Down-regulation of tyrosinase expression by acetylsalicylic acid in murine B16 melanoma.

Acetylsalicylic acid (aspirin; ASA) is widely used as an analgesic/antipyretic drug. ASA exhibits a wide range of biological effects, including preventative effects against heart attack, stroke, and the development of some types of cancer. However, the effects of ASA on melanogenesis are not well known. Therefore, we investigated the effect of ASA on melanin production using B16 murine melanoma cells and demonstrated a new biological effect of ASA. In the presence of alpha-melanocyte stimulating hormone (alpha-MSH), B16 melanoma cells are stimulated to enhance melanin synthesis. ASA (2 mM) inhibited alpha-MSH-enhanced melanin synthesis in melanoma more strongly than other well-known anti-melanogenic agents such as arbutin (2 mM) and kojic acid (200 microM). Interestingly, ASA did not inhibit the catalytic activity of mushroom tyrosinase (concentration range 0.5-4.0 mM).
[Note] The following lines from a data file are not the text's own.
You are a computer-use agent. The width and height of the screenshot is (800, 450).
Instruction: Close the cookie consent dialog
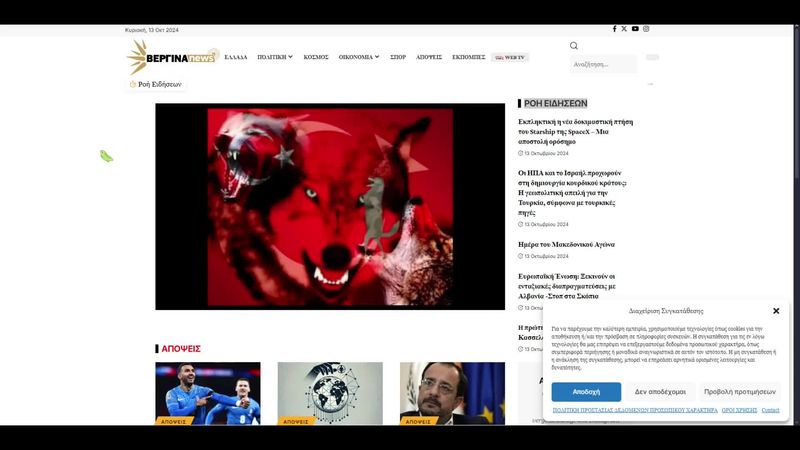pyautogui.click(x=777, y=311)
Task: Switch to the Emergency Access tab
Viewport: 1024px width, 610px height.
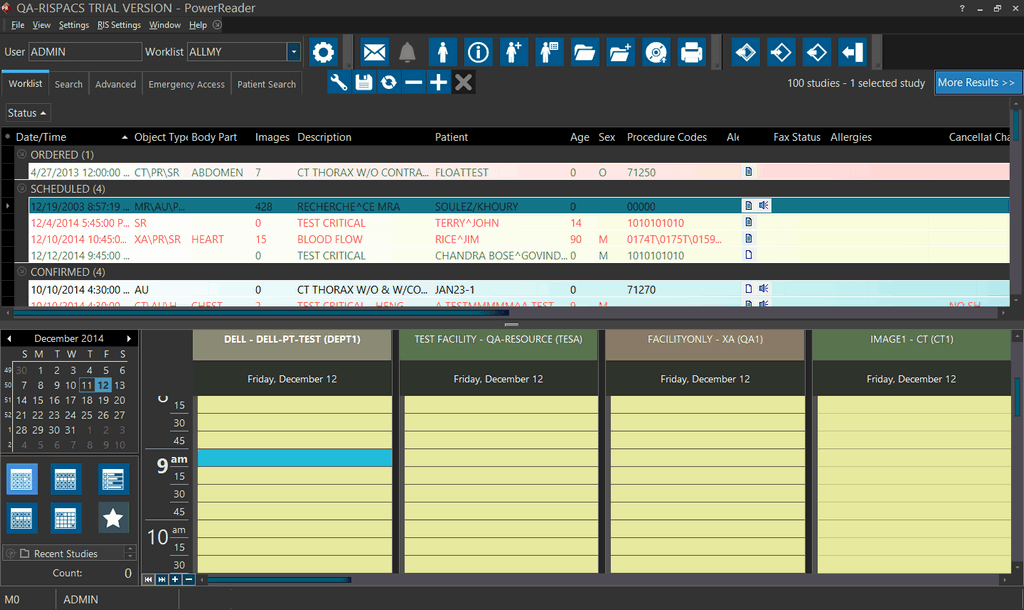Action: 186,84
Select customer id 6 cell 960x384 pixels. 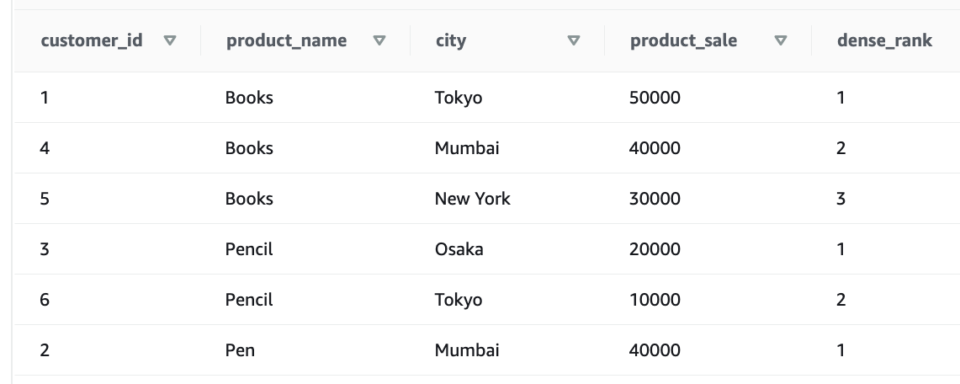click(x=45, y=299)
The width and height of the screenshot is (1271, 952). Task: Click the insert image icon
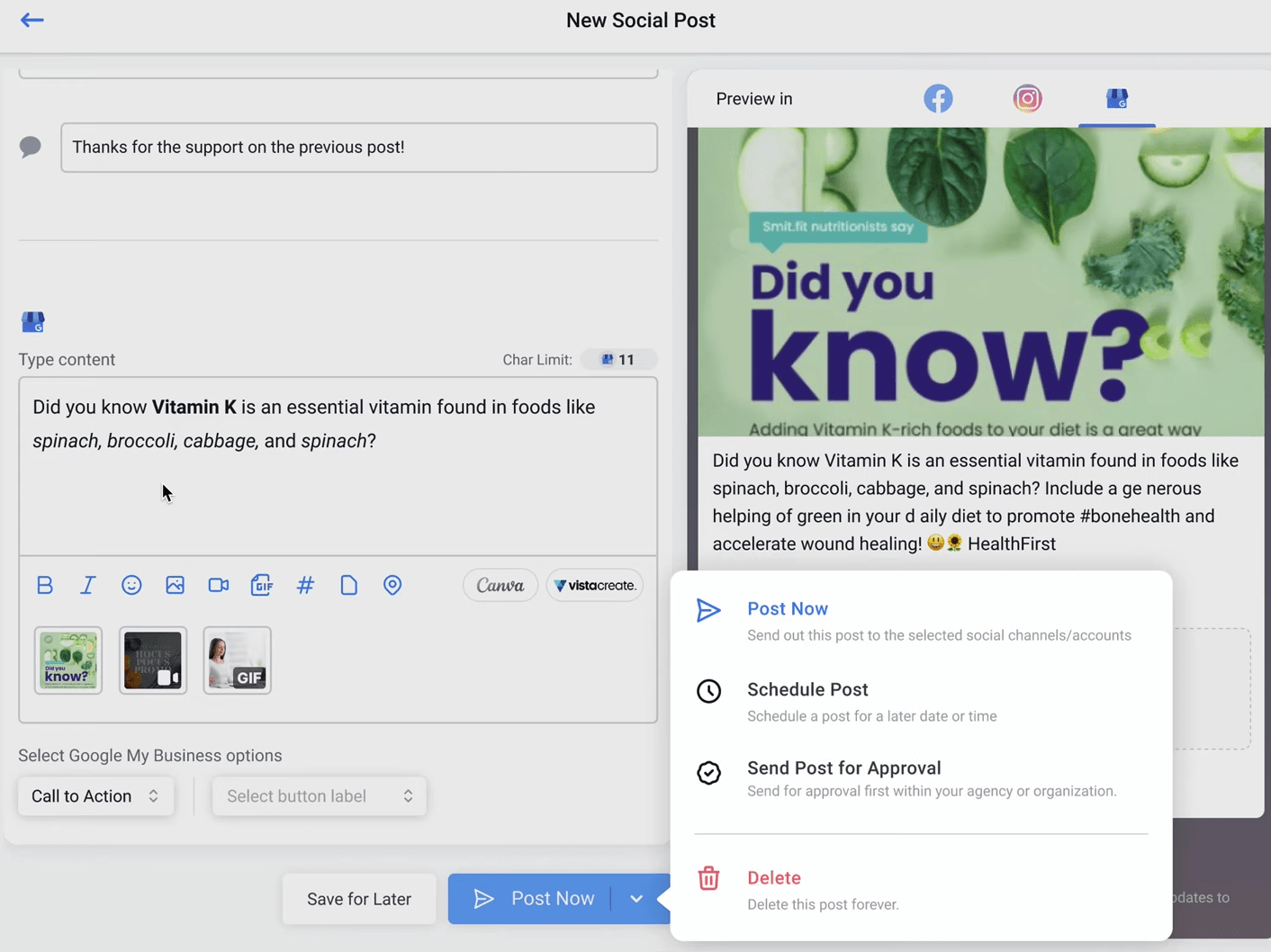(x=175, y=585)

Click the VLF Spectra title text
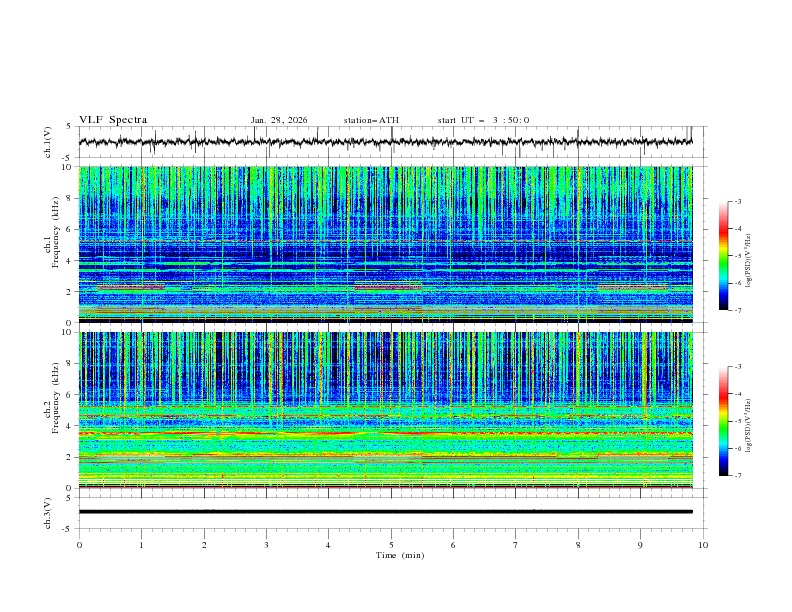point(113,120)
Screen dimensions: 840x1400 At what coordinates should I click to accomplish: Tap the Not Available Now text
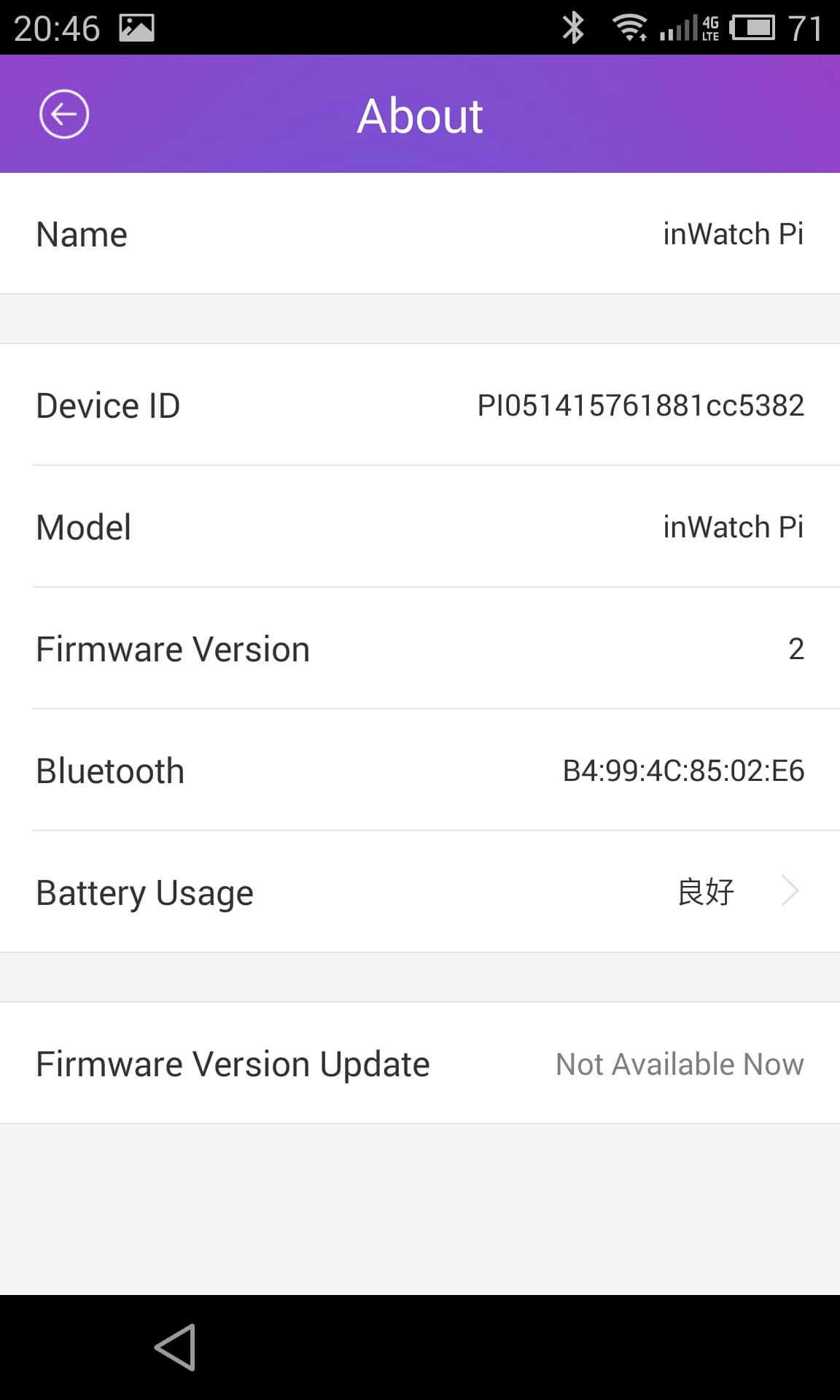coord(680,1064)
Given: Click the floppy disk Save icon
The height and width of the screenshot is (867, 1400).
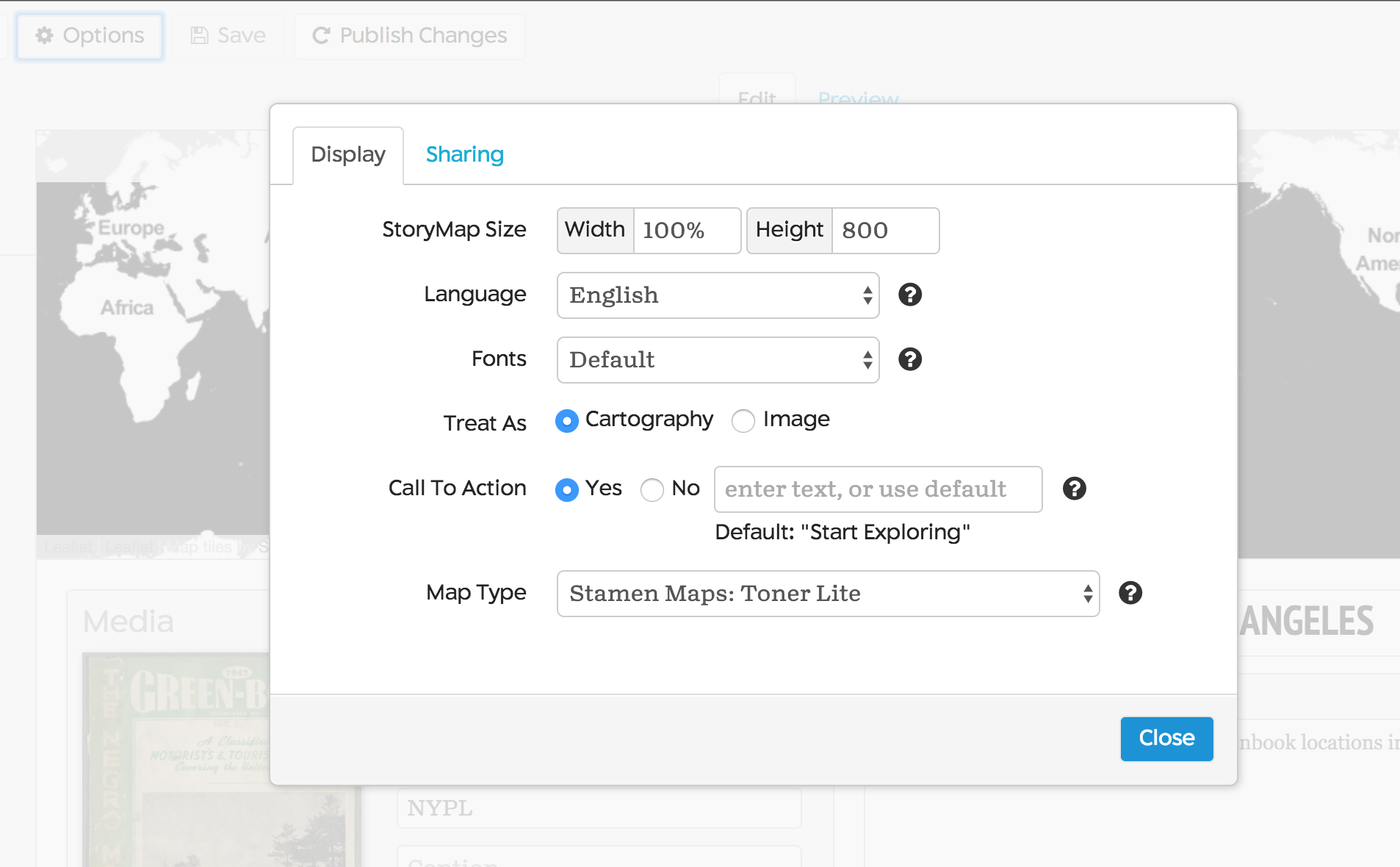Looking at the screenshot, I should 199,35.
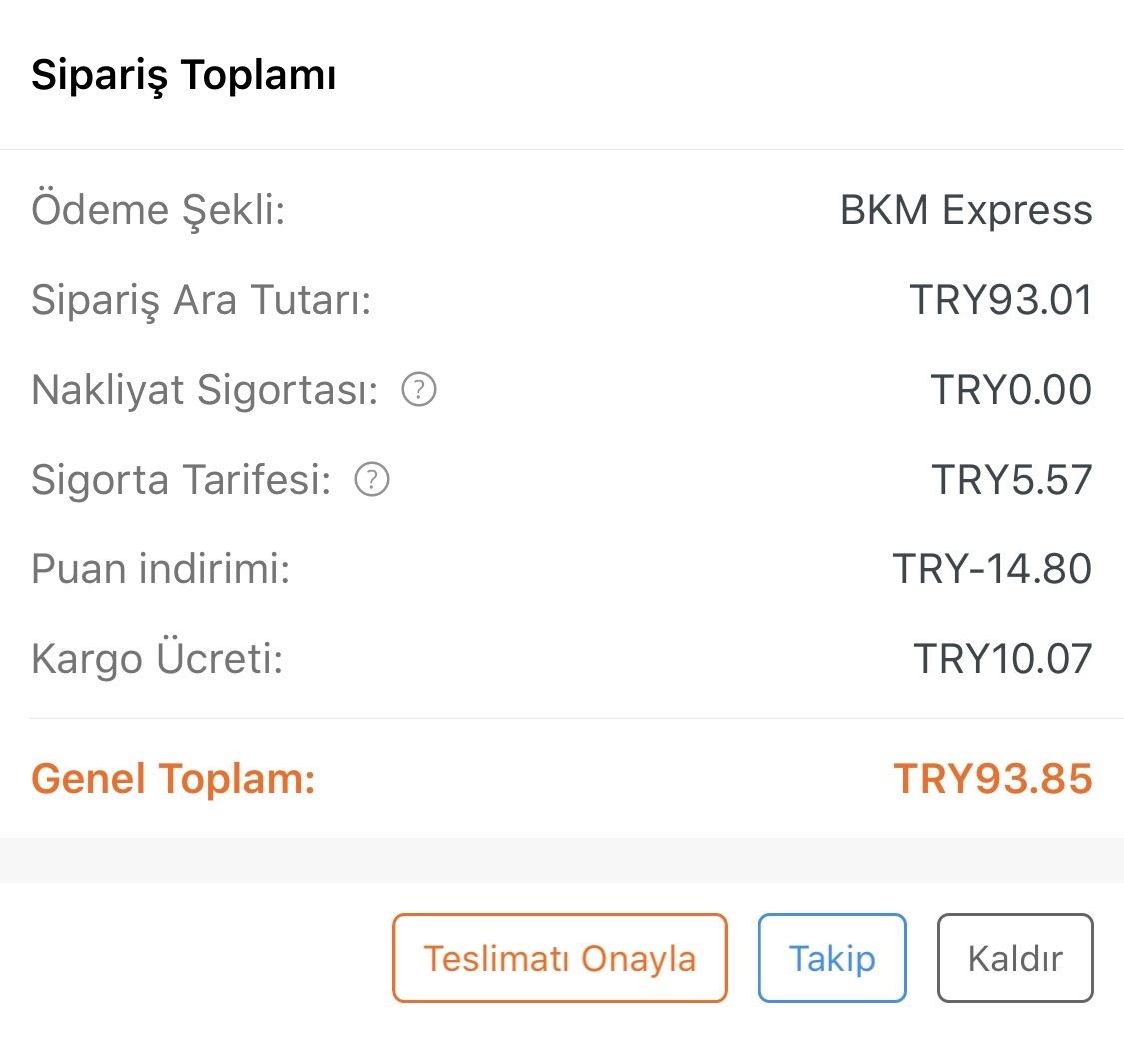Select the Kargo Ücreti label

pyautogui.click(x=158, y=658)
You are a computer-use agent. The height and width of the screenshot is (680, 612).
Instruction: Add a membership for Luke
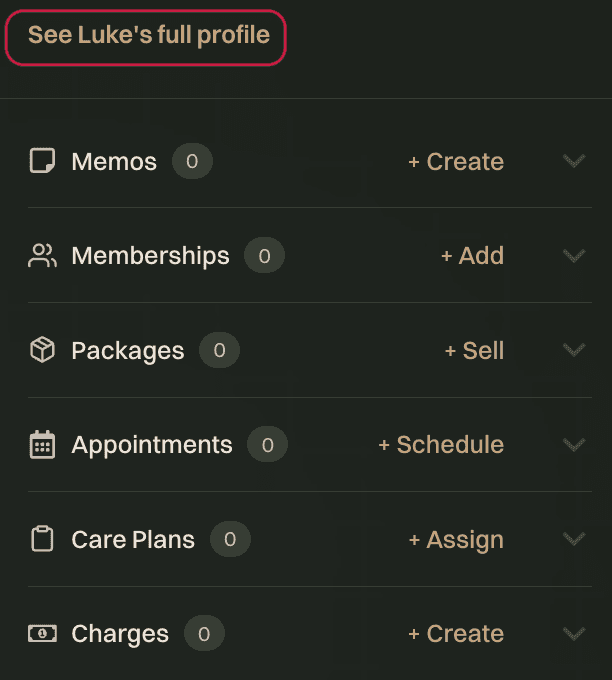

To clarify the target of ASA action in melanogenesis, we performed Western blotting for tyrosinase, which is a key melanogenic enzyme. ASA inhibited tyrosinase expression in a dose-dependent manner. Therefore, the depigmenting effect of ASA might be due to inhibition of tyrosinase expression or enhancement of tyrosinase degradation. This study suggests that ASA is a candidate anti-melanogenic agent and it might be effective in hyperpigmentation disorders.